While the future of film remains unclear in the face of the digital revolution, new technologies are boosting video game sales to record highs. As the gaming experience becomes ever more cinematic, we examine whether they are posing a genuine threat to the film industry.

 

2007 was a bad year for film. The final credits rolled on two old-school masters, Bergman and Antonioni, and the best Hollywood had to offer was a tired litany of disappointing threequels: Ocean’s Thirteen; Shrek the Third; Spiderman 3; Rush Hour 3; Pirates of the Caribbean 3. It was also the year that a video game, Halo III (Bungie/Microsoft), made over $170m on its launch day, setting a record for the highest gross of an entertainment product within the first 24 hours of release.

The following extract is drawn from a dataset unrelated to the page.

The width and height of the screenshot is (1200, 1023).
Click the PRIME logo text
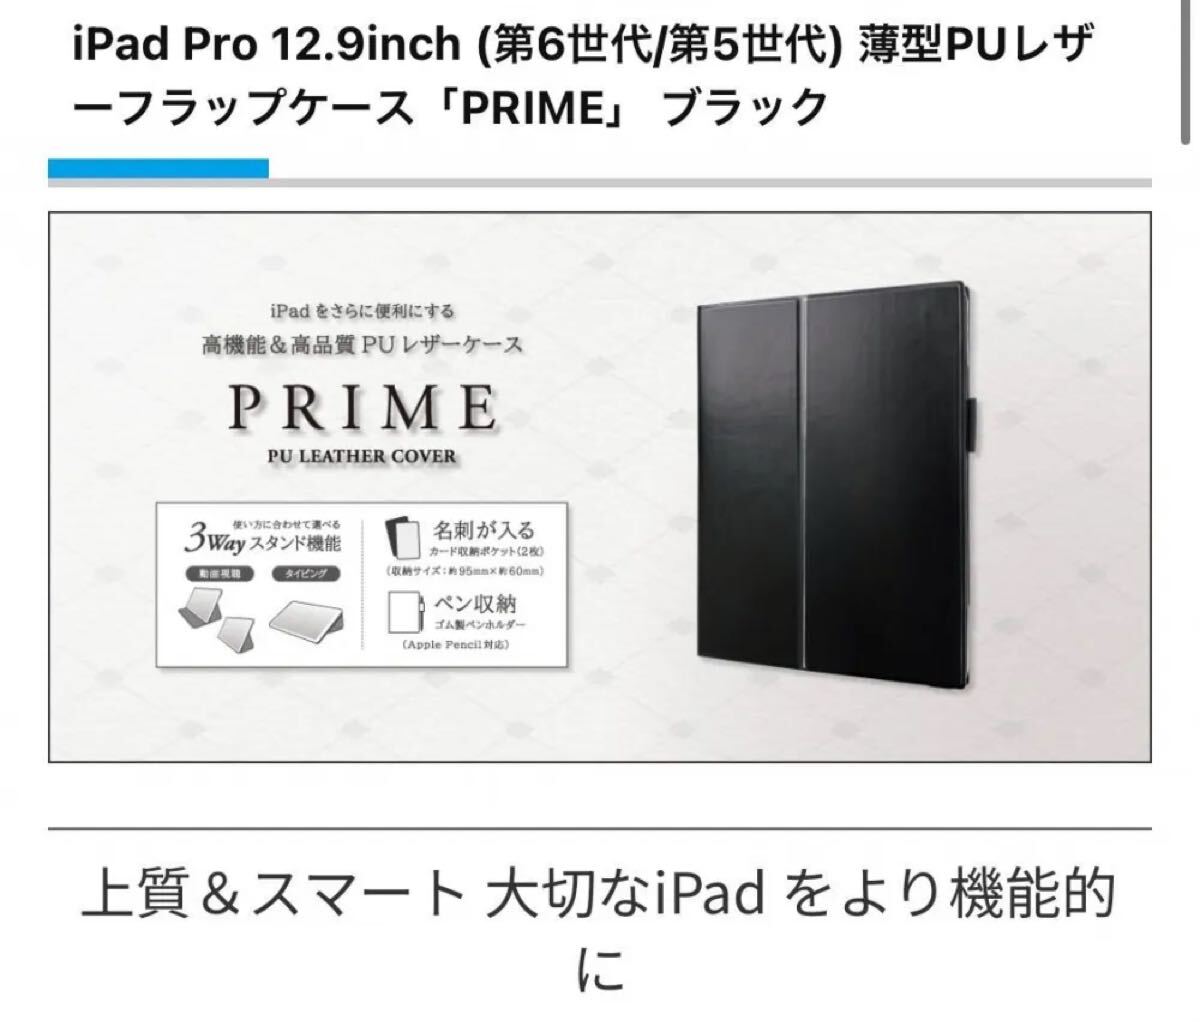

Needless to say, the days of spotty teenagers playing Jet Set Willy on the Spectrum 48K, or bearded misanthropes losing their lives to alternate fantasy realities, are over. Games are big business, a business which is balanced, just like the film industry, on that weird and unpredictable fusion of technology and creativity.

Here we consider some of the areas where these two industries rub shoulders and overlap, to cast an eye across the boundaries that, over the last decade or so, have become somewhat blurred, and see what bearing, if any, this might have for the future of the movie business. Should the moguls and moneymen be worried? Is it game over? The title of this article may seem an alarmist or unnecessarily controversial question but then again, nobody knows anything, right?

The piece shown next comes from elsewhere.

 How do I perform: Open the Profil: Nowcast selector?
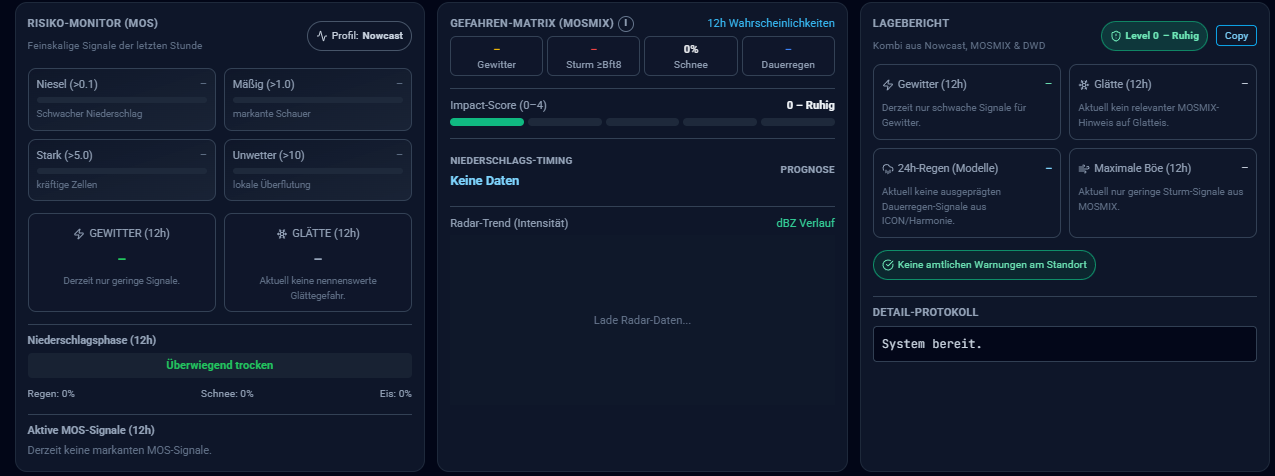click(x=358, y=35)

Someone who does know a thing or two about video games is award-winning games writer Andrew Walsh (Prince of Persia, Ubisoft), and he’s certain the two industries can exist in harmony. “It’s a changing market and people want different things from each medium,” he says. “So there will be points where there’s conflict and points where they support each other, but I don’t think games will kill film. Most gamers love films as well.”

Still, in the race to dominate consumers’ limited quota of free time, it seems inevitable that there will be winners and losers among the various pillars of entertainment vying for our attention. Certainly, in terms of the finances, the so called Triple A titles have been dominating the headlines of late, a sure indicator that the video games industry has its crosshairs fixed firmly on the finishing line.

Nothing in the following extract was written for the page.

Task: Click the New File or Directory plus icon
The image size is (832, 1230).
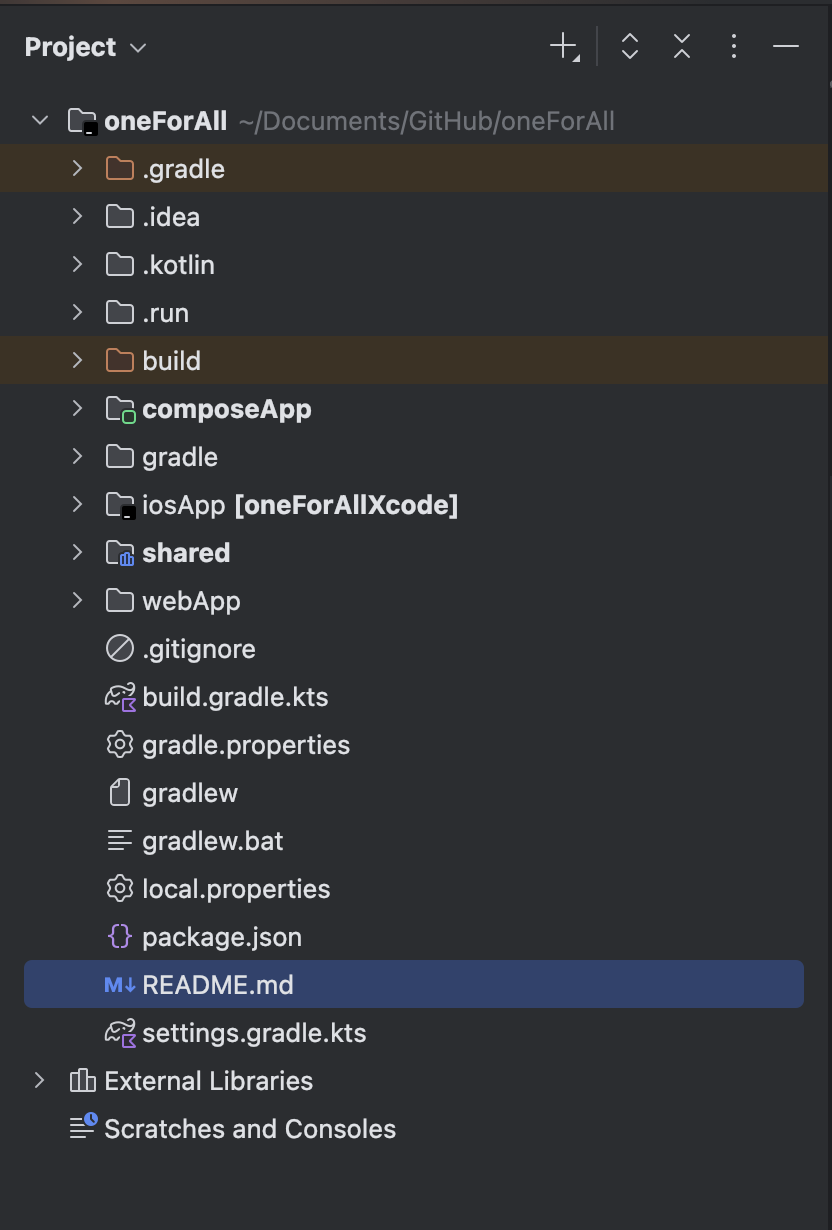Action: 564,46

One game in particular, the highly anticipated first-person shooter Call Of Duty: Black Ops (Treyarch/Activision), was labelled the biggest entertainment release of all time in 2010. It made more than $650m in the first five days of release, slamming records set by its predecessor, Call Of Duty: Modern Warfare 2 (Infinity Ward/ Activision), which itself is now closing in on $2bn.

Robert Kotick, the CEO of Activision Blizzard, is clear as to where this points. “Call of Duty,” he says, “has become the first entertainment property in history to set five-day launch records for two consecutive years across all forms of entertainment. The title’s success illustrates the mass appeal of interactive entertainment, as millions of consumers are choosing to play the game at unprecedented levels rather than engage in other forms of media.”